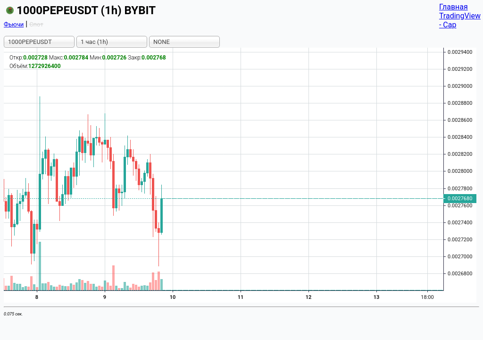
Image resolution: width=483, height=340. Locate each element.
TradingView (460, 15)
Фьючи (14, 24)
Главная (453, 6)
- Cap (448, 24)
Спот (36, 24)
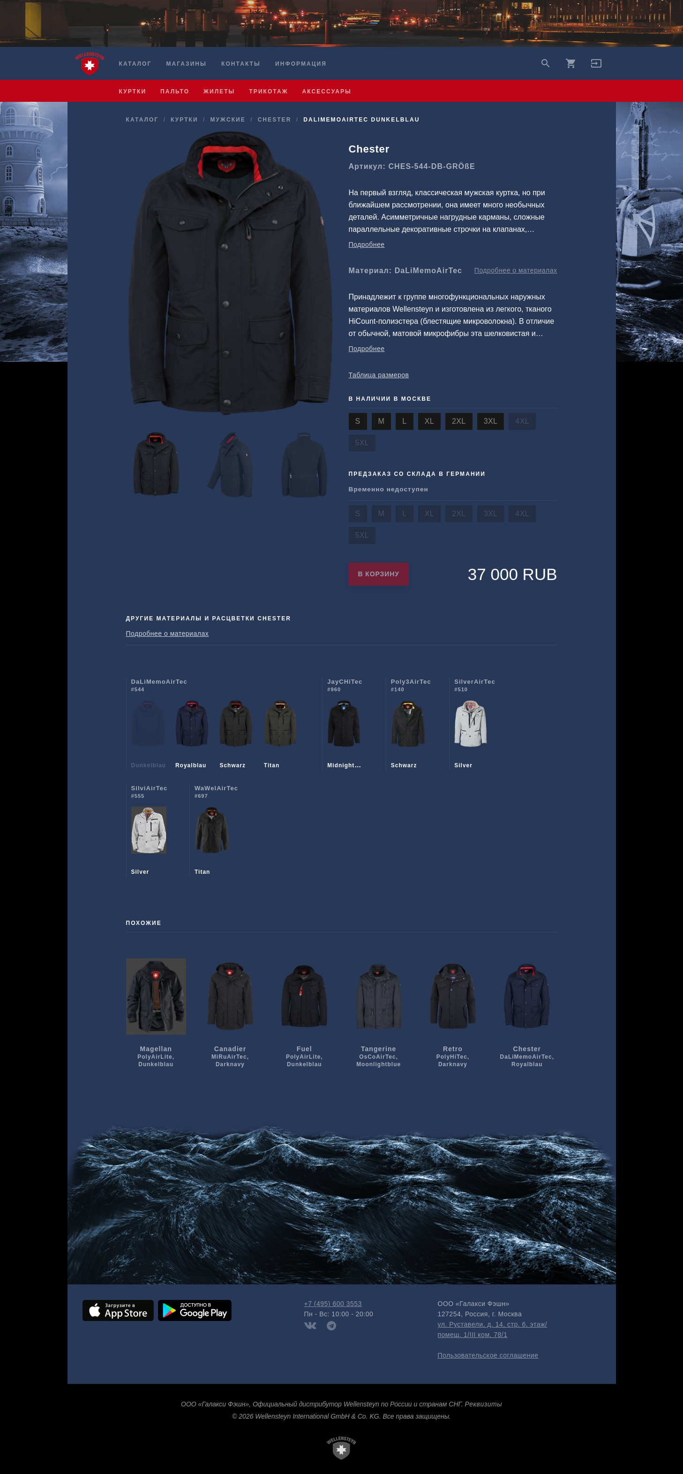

-*-

● **Work required**: Extract each line from the data above that contains the word "Image".

● **Finished exercise**:
Image resolution: width=483, height=340. Locate each element.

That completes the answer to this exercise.